━━━━━ Available data ━━━━━
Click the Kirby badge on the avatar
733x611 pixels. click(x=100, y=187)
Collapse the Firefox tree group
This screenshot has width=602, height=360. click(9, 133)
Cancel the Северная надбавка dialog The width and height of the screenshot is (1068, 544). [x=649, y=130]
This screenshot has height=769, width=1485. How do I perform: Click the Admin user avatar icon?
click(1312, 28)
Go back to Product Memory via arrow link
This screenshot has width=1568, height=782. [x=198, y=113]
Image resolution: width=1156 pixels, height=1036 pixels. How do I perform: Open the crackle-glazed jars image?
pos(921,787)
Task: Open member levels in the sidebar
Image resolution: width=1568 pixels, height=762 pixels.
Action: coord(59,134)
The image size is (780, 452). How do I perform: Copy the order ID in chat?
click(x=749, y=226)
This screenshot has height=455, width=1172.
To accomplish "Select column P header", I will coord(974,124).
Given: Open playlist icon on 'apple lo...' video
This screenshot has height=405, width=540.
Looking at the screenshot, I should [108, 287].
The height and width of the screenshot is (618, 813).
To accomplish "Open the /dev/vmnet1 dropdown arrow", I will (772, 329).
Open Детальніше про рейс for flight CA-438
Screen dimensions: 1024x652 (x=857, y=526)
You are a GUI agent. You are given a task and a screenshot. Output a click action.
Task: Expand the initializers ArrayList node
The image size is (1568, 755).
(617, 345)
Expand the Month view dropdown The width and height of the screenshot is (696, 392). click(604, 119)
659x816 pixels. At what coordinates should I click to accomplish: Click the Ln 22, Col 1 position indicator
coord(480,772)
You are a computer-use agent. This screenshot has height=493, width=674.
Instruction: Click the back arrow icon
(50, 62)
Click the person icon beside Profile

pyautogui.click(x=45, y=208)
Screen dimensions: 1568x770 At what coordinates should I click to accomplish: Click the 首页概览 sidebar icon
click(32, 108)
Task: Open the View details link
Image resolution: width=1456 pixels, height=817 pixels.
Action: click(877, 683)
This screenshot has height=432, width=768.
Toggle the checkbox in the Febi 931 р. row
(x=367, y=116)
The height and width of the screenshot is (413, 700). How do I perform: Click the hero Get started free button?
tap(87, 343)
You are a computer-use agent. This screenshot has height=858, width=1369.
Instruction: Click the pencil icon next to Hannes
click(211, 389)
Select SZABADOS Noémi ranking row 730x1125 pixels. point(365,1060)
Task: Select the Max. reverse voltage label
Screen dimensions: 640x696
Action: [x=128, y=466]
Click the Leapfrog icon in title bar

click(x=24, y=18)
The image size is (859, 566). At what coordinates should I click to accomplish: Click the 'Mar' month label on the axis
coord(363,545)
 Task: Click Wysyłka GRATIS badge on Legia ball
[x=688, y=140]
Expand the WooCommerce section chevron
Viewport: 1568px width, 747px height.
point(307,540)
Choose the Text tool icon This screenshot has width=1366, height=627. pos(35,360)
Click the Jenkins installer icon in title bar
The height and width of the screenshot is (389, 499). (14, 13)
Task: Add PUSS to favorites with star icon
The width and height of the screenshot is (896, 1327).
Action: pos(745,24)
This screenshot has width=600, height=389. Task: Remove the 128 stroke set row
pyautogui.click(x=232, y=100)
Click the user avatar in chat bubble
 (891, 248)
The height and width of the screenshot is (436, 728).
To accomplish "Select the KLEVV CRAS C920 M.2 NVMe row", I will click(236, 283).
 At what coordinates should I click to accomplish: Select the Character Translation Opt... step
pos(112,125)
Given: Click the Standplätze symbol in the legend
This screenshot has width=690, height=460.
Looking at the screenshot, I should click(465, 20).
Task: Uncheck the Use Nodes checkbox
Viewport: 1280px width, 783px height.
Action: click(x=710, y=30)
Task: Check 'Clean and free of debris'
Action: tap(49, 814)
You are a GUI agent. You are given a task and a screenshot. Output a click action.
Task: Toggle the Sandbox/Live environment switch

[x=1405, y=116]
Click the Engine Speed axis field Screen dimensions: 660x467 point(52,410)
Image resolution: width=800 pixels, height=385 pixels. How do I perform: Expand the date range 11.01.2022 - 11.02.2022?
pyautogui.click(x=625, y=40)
━━━━━
## Exercise prompt
Copy the records above exactly, from the first line through the line containing "Task: Open the View details link", and include nothing else.

## Completed task
Click the Kirby badge on the avatar
733x611 pixels. click(x=100, y=187)
Collapse the Firefox tree group
This screenshot has width=602, height=360. click(9, 133)
Cancel the Северная надбавка dialog The width and height of the screenshot is (1068, 544). [x=649, y=130]
This screenshot has height=769, width=1485. How do I perform: Click the Admin user avatar icon?
click(1312, 28)
Go back to Product Memory via arrow link
This screenshot has width=1568, height=782. [x=198, y=113]
Image resolution: width=1156 pixels, height=1036 pixels. How do I perform: Open the crackle-glazed jars image?
pos(921,787)
Task: Open member levels in the sidebar
Image resolution: width=1568 pixels, height=762 pixels.
Action: coord(59,134)
The image size is (780, 452). How do I perform: Copy the order ID in chat?
click(x=749, y=226)
This screenshot has height=455, width=1172.
To accomplish "Select column P header", I will coord(974,124).
Given: Open playlist icon on 'apple lo...' video
This screenshot has height=405, width=540.
Looking at the screenshot, I should [108, 287].
The height and width of the screenshot is (618, 813).
To accomplish "Open the /dev/vmnet1 dropdown arrow", I will (772, 329).
Open Детальніше про рейс for flight CA-438
Screen dimensions: 1024x652 (x=857, y=526)
You are a GUI agent. You are given a task and a screenshot. Output a click action.
Task: Expand the initializers ArrayList node
The image size is (1568, 755).
(617, 345)
Expand the Month view dropdown The width and height of the screenshot is (696, 392). click(604, 119)
659x816 pixels. At what coordinates should I click to accomplish: Click the Ln 22, Col 1 position indicator
coord(480,772)
You are a computer-use agent. This screenshot has height=493, width=674.
Instruction: Click the back arrow icon
(50, 62)
Click the person icon beside Profile

pyautogui.click(x=45, y=208)
Screen dimensions: 1568x770 At what coordinates should I click to accomplish: Click the 首页概览 sidebar icon
click(32, 108)
Task: Open the View details link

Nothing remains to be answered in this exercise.